Sharing Heckel’s Grief
To the Editor:
Hello John. You don’t know me, but I feel I know you a bit from following your columns in the Senior News for many months. I appreciate your honesty in describing your life and challenges with your wife, Janet. How difficult it must be to balance all the emotions after saying your last goodbye.
You talk about anticipatory grief [“After Janet,” February Senior News, page 10]. I only experienced that with my elderly parents, never a spouse. Two years ago, after a morning of chasing our 2-year-old granddaughter around her house, my husband said he was in the mood for chocolate. We stopped at the store and he dropped dead of a heart attack, next to his beloved candy aisle. So, I was suddenly drowning in active grief, and I am still learning how to deal with that.
I don’t mean to suggest grief is a competition. We all have our own stories and journeys. But your latest column resonated with me because the longing for a hug (and a conversation) is so constant.

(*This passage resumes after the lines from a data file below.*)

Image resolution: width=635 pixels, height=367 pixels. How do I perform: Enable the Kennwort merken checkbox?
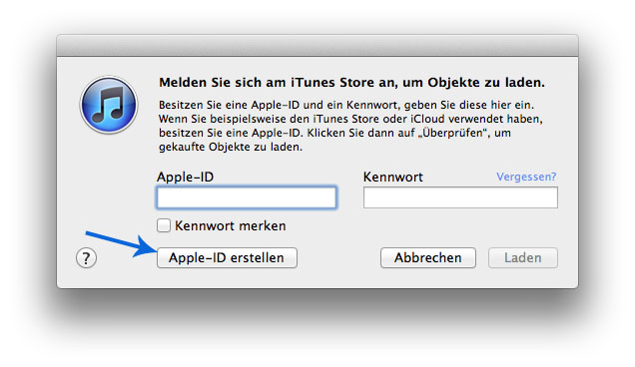164,225
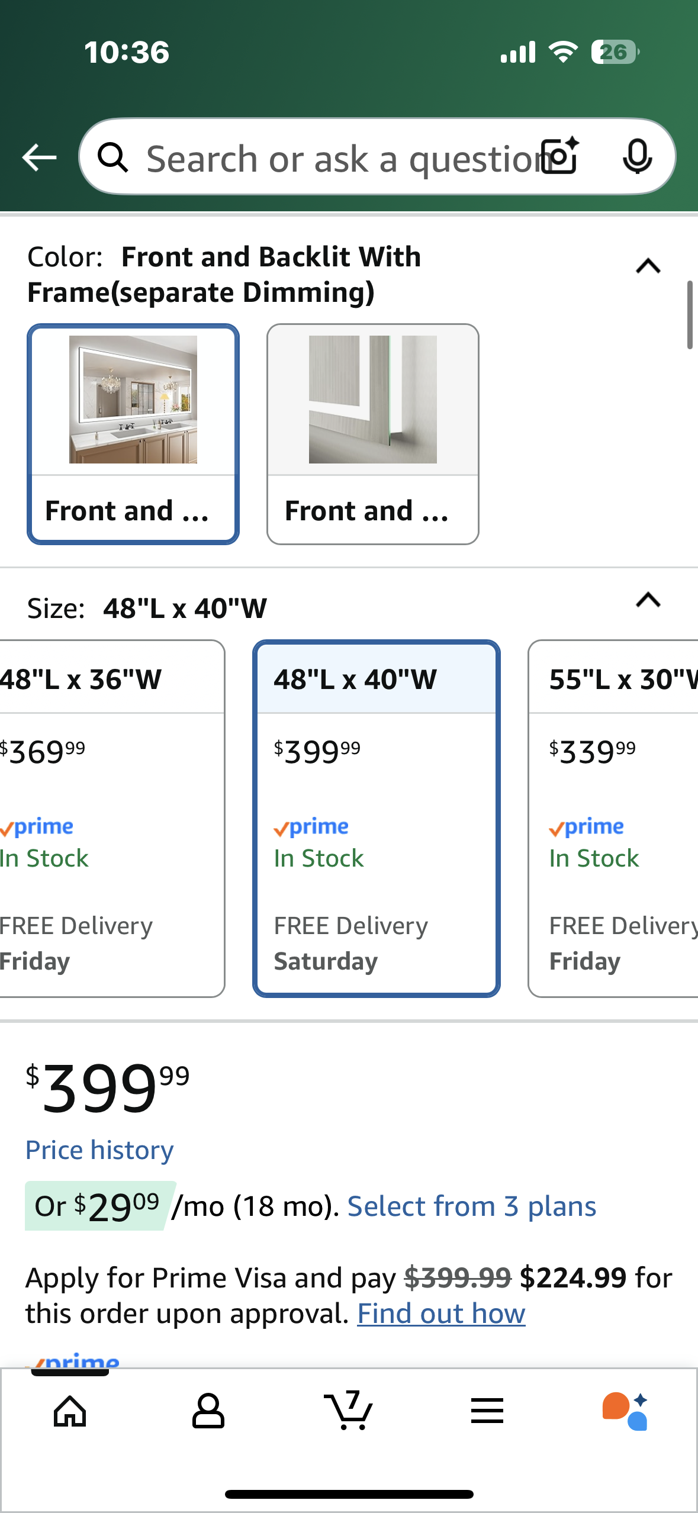Click the Price history link
Screen dimensions: 698x1513
tap(99, 1150)
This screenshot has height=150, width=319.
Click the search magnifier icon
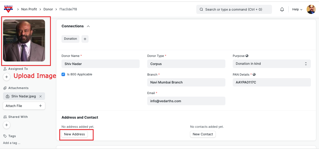pos(201,9)
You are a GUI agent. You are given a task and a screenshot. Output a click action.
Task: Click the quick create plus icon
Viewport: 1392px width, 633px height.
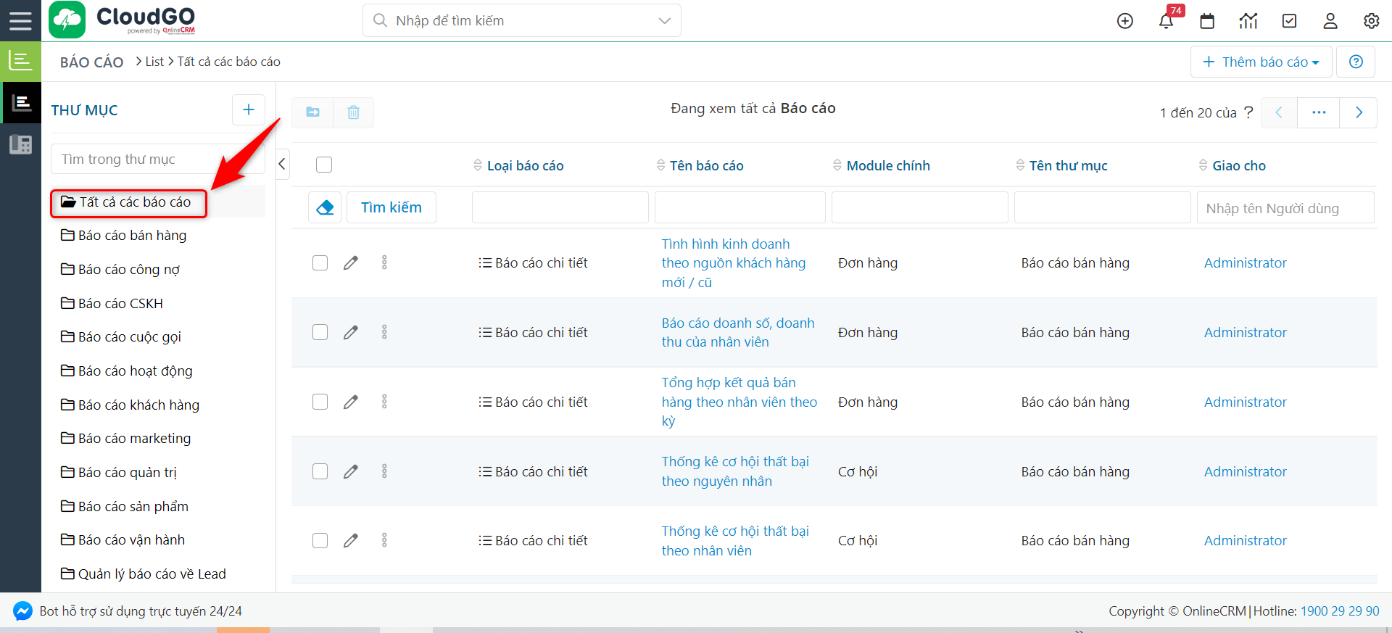pyautogui.click(x=1124, y=21)

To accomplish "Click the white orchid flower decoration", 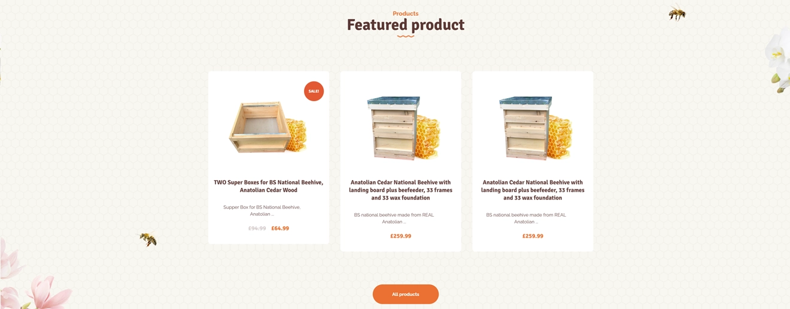I will click(777, 60).
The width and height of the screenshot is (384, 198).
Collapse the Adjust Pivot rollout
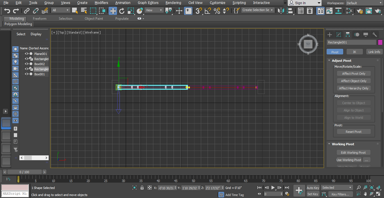341,61
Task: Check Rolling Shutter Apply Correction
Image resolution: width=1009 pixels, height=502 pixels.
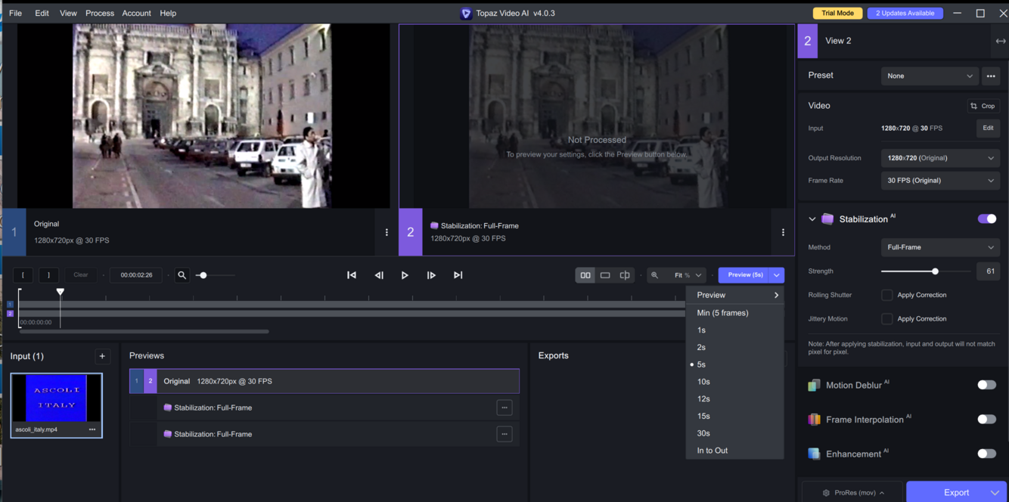Action: (x=887, y=295)
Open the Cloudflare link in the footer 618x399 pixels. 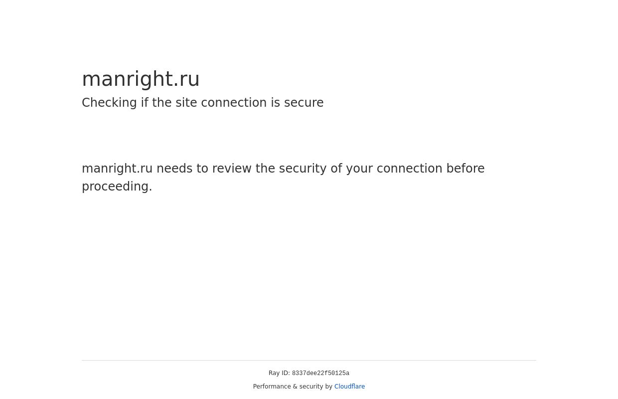point(349,387)
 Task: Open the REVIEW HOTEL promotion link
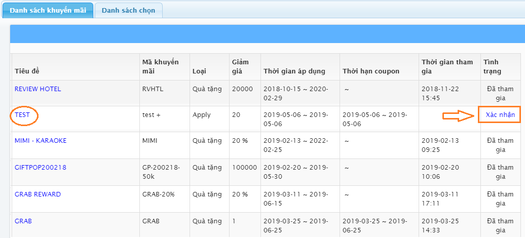click(x=38, y=89)
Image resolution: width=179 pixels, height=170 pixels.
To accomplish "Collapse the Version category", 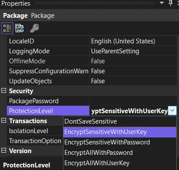I will [3, 150].
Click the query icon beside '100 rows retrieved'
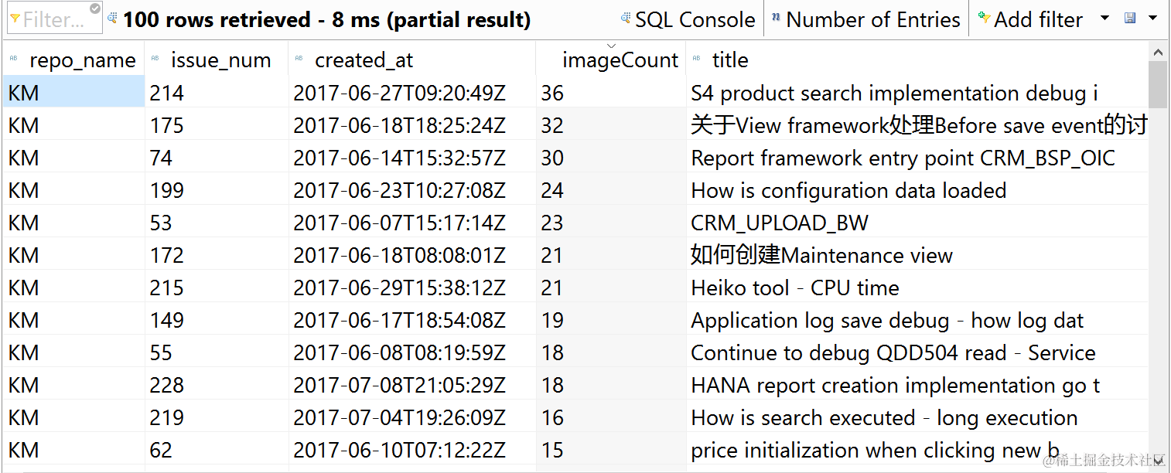 tap(113, 18)
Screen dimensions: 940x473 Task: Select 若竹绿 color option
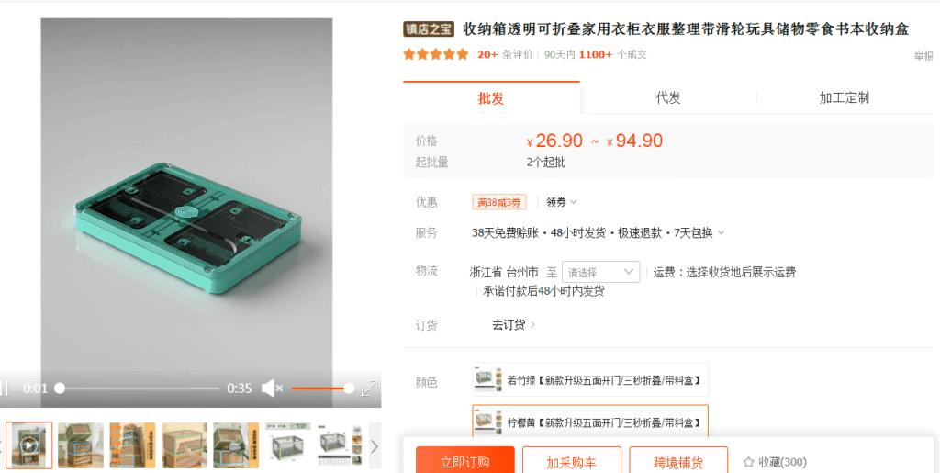[590, 379]
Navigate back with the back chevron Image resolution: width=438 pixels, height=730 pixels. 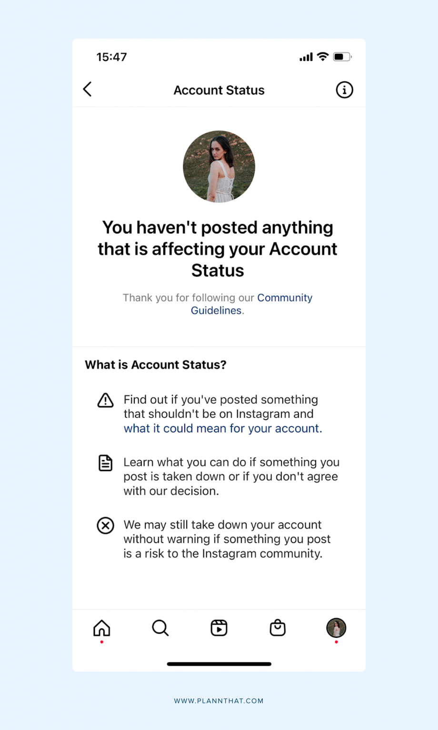87,89
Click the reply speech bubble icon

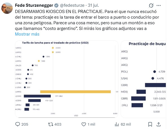click(18, 124)
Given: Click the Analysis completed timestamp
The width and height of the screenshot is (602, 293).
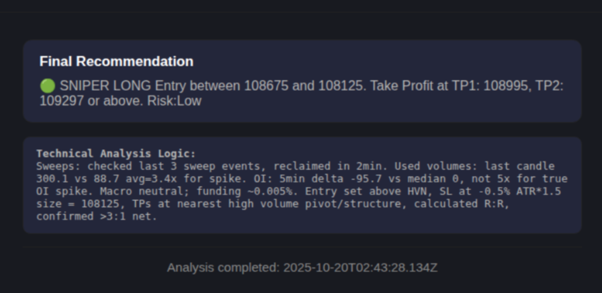Looking at the screenshot, I should pyautogui.click(x=302, y=267).
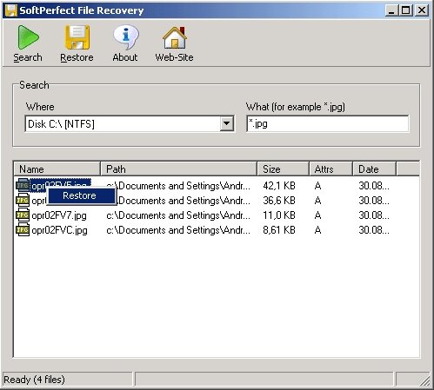Click the Restore floppy disk toolbar icon

pos(77,37)

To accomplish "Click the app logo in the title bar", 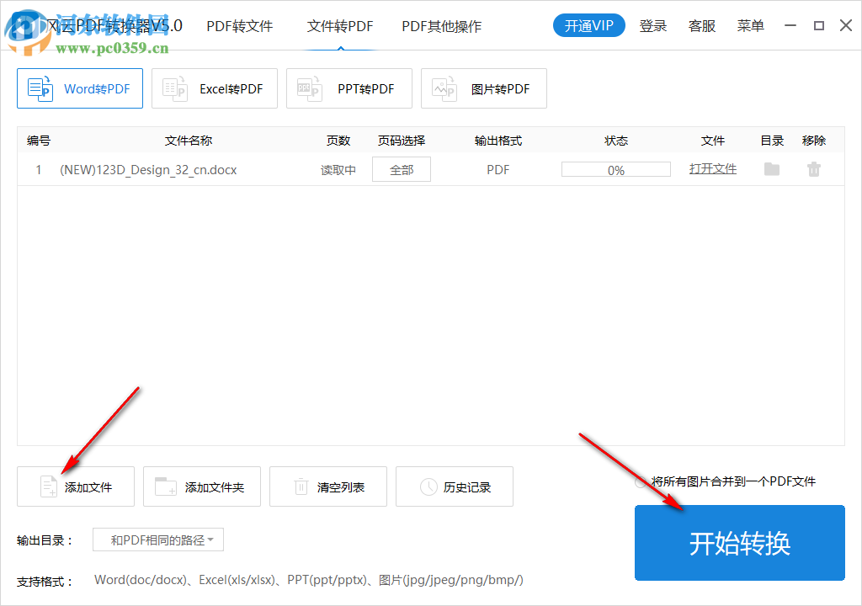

My friends mean well, but you’ve reminded me that I need to remind them what I need — a hug, an embrace that lasts more than two seconds. And to give me the time to talk about my 45-year relationship, rather than awkwardly switching topics. I’ve found that professional massages, though not the same as intimacy, does help me fulfill my need for human touch.
I wish you well in navigating this new phase or your life, and thank you again for sharing what many of us keep hidden.